Testfälle, die im Rahmen eines Regressionstests zum Einsatz kommen, müssen wiederverwendbar sein. Hierzu müssen manuell auszuführende Testfälle gut dokumentiert sein. Besser sind jedoch automatisierte Testfälle für Regressionstests geeignet, da der Nutzen der Testautomatisierung durch die wiederholte Ausführung besonders hoch ist.
Beim Regressionstest müssen alle Testfälle herbeigezogen werden, welche die alte Funktionalität betreffen. Hierzu ist die Analyse der Testspezifikation nötig, um zu ermitteln, welche Testfälle sich auf welche Anforderungen beziehen. Automatisierte Testfälle sind an die neue bzw. erweiterte Funktionalität anzupassen, da sie sonst nicht aussagekräftig sind. Scheiternde Testfälle zeigen mögliche Regressionsfehler an ‒ oder wurden noch nicht an die neuen Anforderungen angepasst.

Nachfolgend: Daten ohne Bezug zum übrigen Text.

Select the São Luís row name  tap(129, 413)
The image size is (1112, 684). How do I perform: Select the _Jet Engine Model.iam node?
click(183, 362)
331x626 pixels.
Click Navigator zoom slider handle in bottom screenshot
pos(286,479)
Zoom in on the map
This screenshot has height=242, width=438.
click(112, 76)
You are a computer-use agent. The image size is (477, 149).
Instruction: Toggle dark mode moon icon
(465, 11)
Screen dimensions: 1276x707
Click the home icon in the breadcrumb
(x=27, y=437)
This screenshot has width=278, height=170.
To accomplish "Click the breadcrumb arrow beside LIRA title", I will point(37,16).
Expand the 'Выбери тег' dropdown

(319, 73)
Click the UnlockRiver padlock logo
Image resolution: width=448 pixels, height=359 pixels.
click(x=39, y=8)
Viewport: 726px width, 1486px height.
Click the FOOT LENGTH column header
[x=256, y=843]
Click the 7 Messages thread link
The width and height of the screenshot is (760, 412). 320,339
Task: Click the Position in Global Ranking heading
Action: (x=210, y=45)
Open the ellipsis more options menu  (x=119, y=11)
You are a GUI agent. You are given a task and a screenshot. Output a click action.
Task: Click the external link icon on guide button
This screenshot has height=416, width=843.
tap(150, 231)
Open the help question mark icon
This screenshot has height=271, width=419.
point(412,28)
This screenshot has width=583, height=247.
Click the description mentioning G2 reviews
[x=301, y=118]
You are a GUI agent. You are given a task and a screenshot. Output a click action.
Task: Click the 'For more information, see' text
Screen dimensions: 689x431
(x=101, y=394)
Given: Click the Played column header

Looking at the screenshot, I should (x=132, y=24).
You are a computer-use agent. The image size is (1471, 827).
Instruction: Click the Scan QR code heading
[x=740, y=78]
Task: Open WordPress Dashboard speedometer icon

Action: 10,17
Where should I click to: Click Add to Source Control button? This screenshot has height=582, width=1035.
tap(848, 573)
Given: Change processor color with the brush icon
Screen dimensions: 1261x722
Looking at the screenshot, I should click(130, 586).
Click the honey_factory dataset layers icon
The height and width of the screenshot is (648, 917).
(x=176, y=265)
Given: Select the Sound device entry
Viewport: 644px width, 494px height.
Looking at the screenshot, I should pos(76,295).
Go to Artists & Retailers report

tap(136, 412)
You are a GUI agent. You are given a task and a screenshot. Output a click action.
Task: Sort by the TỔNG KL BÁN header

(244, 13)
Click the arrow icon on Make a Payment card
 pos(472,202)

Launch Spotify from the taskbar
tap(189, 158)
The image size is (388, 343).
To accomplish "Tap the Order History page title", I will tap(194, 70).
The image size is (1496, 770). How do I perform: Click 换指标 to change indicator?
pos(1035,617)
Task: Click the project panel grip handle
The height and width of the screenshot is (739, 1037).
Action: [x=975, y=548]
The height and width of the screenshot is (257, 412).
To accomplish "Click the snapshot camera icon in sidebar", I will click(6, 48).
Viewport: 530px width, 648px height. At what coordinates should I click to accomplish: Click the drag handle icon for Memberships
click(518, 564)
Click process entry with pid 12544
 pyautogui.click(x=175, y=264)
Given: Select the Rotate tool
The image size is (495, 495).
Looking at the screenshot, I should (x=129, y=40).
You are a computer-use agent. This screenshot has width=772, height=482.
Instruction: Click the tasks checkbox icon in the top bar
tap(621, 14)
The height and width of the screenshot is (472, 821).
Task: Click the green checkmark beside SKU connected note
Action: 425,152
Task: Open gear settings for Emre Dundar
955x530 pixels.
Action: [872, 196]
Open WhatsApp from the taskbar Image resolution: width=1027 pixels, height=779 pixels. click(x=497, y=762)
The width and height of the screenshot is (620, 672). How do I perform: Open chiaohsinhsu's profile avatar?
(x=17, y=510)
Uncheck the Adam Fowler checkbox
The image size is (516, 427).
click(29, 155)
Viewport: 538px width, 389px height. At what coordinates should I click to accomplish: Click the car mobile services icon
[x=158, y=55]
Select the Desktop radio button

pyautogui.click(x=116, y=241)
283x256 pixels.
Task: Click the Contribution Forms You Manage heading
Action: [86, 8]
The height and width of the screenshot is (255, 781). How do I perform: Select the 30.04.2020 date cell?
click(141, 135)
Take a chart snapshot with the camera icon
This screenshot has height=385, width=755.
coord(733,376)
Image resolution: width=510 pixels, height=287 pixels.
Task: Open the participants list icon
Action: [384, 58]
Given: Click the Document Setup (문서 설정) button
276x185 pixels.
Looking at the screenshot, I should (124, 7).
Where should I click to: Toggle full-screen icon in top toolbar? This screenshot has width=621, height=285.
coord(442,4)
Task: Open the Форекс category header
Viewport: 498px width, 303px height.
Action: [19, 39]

Neue Funktionalitäten erfordern die Entwicklung zusätzlicher Testfälle. Manuelle Regressionstests sind oft teuer und zeitaufwändig. Die Auswahl der Testfälle orientiert sich oft an deren Prioritäten, wobei Sonderfälle oft nicht getestet werden. Auch können Regressionstests auf bestimmte Konfigurationen oder Teilsysteme begrenzt werden.
Fragen
- Was ist der Unterschied zwischen Wartung bei Hardware (z.B. einem Auto) und Software?
 - Welcher Zielkonflikt besteht beim Testen nach dringenden Korrekturen?
 - Warum lohnt sich die Testautomatisierung für Regressionstests besonders?